No matter how detached or aloof any of us pretends to be, there’s a thumbs-up and thumbs-down part in all of us. Herein lies an irony in the person of Roger Ebert: the man who, arguably, made contemporary movie criticism accessible to the masses, popularized the thumbs-rating system, and co-wrote the screenplay for Beyond the Valley of the Dolls is one of the most verbose and pretentious chubsters to look down his nose at everyone else in the world. Oh yeah, he also wrote a book entitled, Your Movie Sucks. So, as distasteful as it is to acknowledge common ground with the guy who gave full reign to the most simplistic summary of movies the world has ever seen, a thumbs-up is in order: Ratatouille is just great and everyone should love it. The reluctance of my thumbs to gesture upwards has nothing to do with the film but, rather, the aforementioned wannabe screenwriter.
Ratatouille becomes especially interesting and quite significant when it is considered next to its director Brad Bird’s previous animated film, The Incredibles. Can’t remember where right now (probably some blah blah blog), but someone said something about Bird’s no-holds-barred, anything-goes approach to social politics as seen in his films. This is a common and deplorably lazy tactic on the part of those who, like Roger Ebert, want to boil down years of work and creativity of someone like a film director to one theme or trope which can easily be discarded. One may as well say that Pixar’s movies are all just cartoons. It turns out, though, that Bird’s films can’t be generalized so simplistically. These two films serve as good examples. The Incredibles does happen to uphold traditional family values. When Mr. Incredible and Elasti-Girl hook up, they get married, they have children, and they all take on the name “The Incredibles” – Mrs. Incredible is referred to later as “Elasti-Girl,” but, interestingly, there is a letter “i” on her suit. Mr. Incredible’s government-enforced ordinary life puts him in a cubicle environment that hampers his ability to fight crime and uphold justice. In a way, the moral of the film is that some people are special – implying that others aren’t. Dash expresses at least as much frustration as his father that he can’t use his powers, specifically in sports. His mother tells him that “everyone is special.” Dash replies, “Which is another way of saying, ‘No one’s special.'” The film vindicates the Incredibles’ re-entrance into crime-fighting and their use of super powers – even implying that as long as Dash sticks to 2nd place in sports, he isn’t misusing his powers.
Ratatouille is fundamentally different from The Incredibles. Right off, it’s true that Ratatouille doesn’t deny special talents and abilities; hence Remy the Rat’s culinary gift. But there is a certain moral to this story that is quintessentially egalitarian: “anyone can cook.” So plain is this lesson that it might actually be a deliberate counterpoint to the moral of The Incredibles: not everyone is super. In The Incredibles, the villain “Syndrome” was precisely the character who tried to be super and inherently was not. He utilized technology in order to bear super-traits and do super-things. (Nevermind that it would take a “super”-genius to do what he did.) Other than small roles from the babysitter, Mr.

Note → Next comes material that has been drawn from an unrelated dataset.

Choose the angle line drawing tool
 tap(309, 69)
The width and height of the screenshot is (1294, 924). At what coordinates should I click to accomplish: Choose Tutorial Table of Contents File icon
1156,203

Incredible’s boss, and Syndrome’s female assistant, Syndrome is the only “non-super” given much attention at all in the film, and he’s the bad guy.

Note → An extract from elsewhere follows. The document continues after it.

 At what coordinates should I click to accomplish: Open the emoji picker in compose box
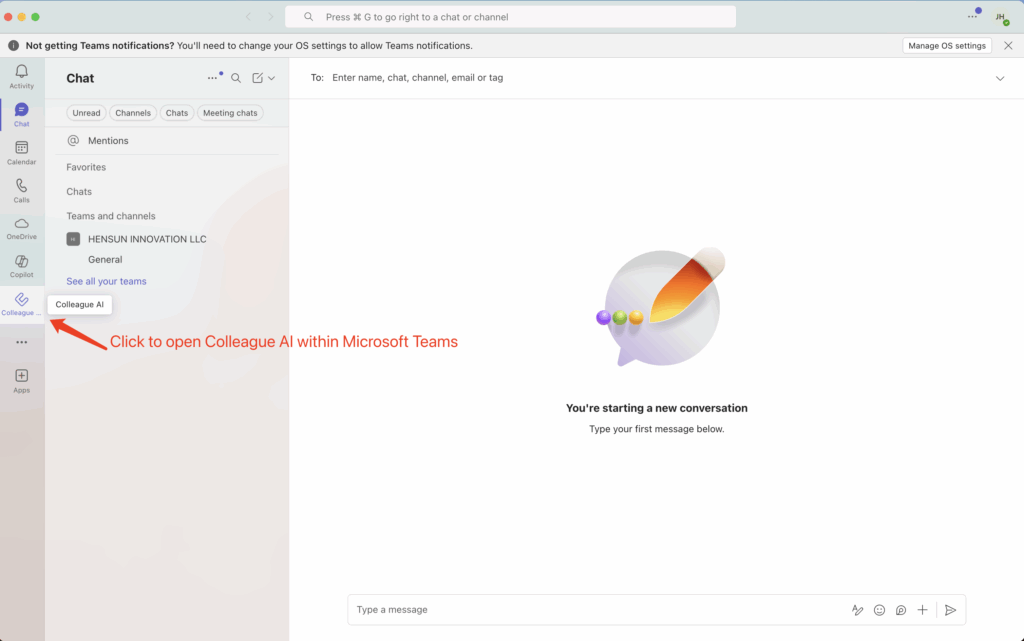(x=880, y=610)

Ratatouille wisely includes the character of Linguini, the freckle-faced bastard child of Gusto who is utterly incompetent but lucky enough to run into Remy. Given almost as much screen time as Remy, Linguini learns not to take credit for the abilities of others and happily condescends to the role of server, despite owning the restaurant where his friend the rat cooks. Some people do have special gifts, Anton Ego the food critic insists, but those gifts are not spread out the way people tend to think. Skills can be taught and learned, and non-masters shouldn’t be ignored for needing an education. The masters, though, sometimes show up in unexpected places; in this case, Remy came from the sewer. Anton’s concluding article praising his rodent-prepared food is smart to insist that “not everyone can be a great artist,” but also that great artists come from the most unexpected places. So instead of backpeddling on the moral from The Incredibles, Brad Bird balances it with realist wisdom. Perhaps smarter than this point, though, is Bird’s anticipation of critical reviews of the film itself. The film makes a preemptive strike by defining the point of criticism and positing that, however good a critic is, his job is only to point out the great work of artists.
The moment when the ratatouille dish hits Ego’s taste buds, there is a return to childhood and, of course, the maternal. The food disarms Ego’s critical armor, takes him back in time, and then returns him to the present where he promptly drops his pen on the floor. Up until this point, Ego has been identified with death, an interesting insertion by Bird. Ego’s body is skeletal, his face morbidly pale, his voice inhumanly deep, and the shape of his study and objects inside of it are clearly shaped like a coffin. His identification with death prefigures his return to life when he tastes Remy’s dish. The flashback to his childhood returns warm colors to the character and allows him to return to life while his critical coldness dies, signified through the falling pen. He proverbially picks up the pen again, but only to confess his own shortcomings as a critic compared to the incomparable power of masterful art. Instead of art existing for the critic, the critic now exists for the sake of beauty.